# Task directions
Rewrite the part of the records below that opens with the line containing "This screenshot has height=738, width=945." and closes with the line containing "will [x=103, y=331].", changing "gear" to "cog" and leaving everything else the same. Return only those lines.

++++

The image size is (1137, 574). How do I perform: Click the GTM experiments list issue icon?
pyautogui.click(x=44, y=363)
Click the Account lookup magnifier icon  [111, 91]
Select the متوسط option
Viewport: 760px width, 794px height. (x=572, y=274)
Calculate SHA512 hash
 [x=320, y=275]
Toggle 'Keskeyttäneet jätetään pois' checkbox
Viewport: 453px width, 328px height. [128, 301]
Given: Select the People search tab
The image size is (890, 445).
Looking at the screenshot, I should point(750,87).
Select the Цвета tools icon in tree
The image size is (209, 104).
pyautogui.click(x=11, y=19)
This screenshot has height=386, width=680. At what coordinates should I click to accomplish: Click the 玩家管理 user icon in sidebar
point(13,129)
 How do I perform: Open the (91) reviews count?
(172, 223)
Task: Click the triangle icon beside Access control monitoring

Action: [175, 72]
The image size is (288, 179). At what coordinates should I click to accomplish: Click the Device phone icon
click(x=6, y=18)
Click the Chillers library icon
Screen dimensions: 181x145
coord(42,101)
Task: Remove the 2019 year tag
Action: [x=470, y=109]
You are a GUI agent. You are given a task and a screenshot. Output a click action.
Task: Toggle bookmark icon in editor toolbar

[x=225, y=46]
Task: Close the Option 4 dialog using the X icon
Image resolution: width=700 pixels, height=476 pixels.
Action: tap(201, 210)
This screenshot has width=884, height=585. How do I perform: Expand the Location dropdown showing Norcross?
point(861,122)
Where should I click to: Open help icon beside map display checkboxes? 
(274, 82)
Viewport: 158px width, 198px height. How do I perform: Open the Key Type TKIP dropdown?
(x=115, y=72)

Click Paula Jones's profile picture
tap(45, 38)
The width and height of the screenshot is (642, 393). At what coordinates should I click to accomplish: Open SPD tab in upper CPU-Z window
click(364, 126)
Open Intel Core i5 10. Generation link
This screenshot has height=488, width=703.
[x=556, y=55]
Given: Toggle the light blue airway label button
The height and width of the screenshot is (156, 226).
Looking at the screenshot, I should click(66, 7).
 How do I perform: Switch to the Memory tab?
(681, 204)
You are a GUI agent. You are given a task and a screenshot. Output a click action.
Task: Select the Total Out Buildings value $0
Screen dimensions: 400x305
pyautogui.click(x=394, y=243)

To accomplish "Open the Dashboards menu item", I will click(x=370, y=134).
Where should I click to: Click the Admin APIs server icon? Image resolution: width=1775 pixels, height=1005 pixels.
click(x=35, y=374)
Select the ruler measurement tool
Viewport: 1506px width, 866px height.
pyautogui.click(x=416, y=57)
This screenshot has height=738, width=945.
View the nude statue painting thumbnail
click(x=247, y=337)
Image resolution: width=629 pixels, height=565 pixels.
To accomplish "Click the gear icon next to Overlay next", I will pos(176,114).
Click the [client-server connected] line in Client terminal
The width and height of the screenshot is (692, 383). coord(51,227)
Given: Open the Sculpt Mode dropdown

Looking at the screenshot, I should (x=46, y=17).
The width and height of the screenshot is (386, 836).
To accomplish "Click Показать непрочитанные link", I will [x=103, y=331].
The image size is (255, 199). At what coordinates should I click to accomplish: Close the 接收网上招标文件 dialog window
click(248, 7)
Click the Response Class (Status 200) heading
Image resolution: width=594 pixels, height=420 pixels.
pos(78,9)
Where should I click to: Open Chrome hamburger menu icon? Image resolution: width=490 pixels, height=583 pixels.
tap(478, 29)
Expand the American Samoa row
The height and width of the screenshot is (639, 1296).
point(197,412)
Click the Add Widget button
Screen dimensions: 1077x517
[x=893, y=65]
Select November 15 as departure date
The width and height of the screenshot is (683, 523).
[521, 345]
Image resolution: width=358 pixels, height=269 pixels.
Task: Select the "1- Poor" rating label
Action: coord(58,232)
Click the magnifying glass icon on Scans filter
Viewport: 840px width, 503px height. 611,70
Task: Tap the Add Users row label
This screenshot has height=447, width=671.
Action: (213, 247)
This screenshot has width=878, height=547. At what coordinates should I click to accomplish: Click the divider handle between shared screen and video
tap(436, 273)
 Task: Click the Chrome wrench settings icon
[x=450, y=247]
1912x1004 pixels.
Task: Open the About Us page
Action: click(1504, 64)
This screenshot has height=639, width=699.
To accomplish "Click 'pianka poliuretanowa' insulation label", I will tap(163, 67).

++++

# Exercise response
This screenshot has height=738, width=945.
View the nude statue painting thumbnail
click(x=247, y=337)
Image resolution: width=629 pixels, height=565 pixels.
To accomplish "Click the cog icon next to Overlay next", I will pos(176,114).
Click the [client-server connected] line in Client terminal
The width and height of the screenshot is (692, 383). coord(51,227)
Given: Open the Sculpt Mode dropdown

Looking at the screenshot, I should (x=46, y=17).
The width and height of the screenshot is (386, 836).
To accomplish "Click Показать непрочитанные link", I will [x=103, y=331].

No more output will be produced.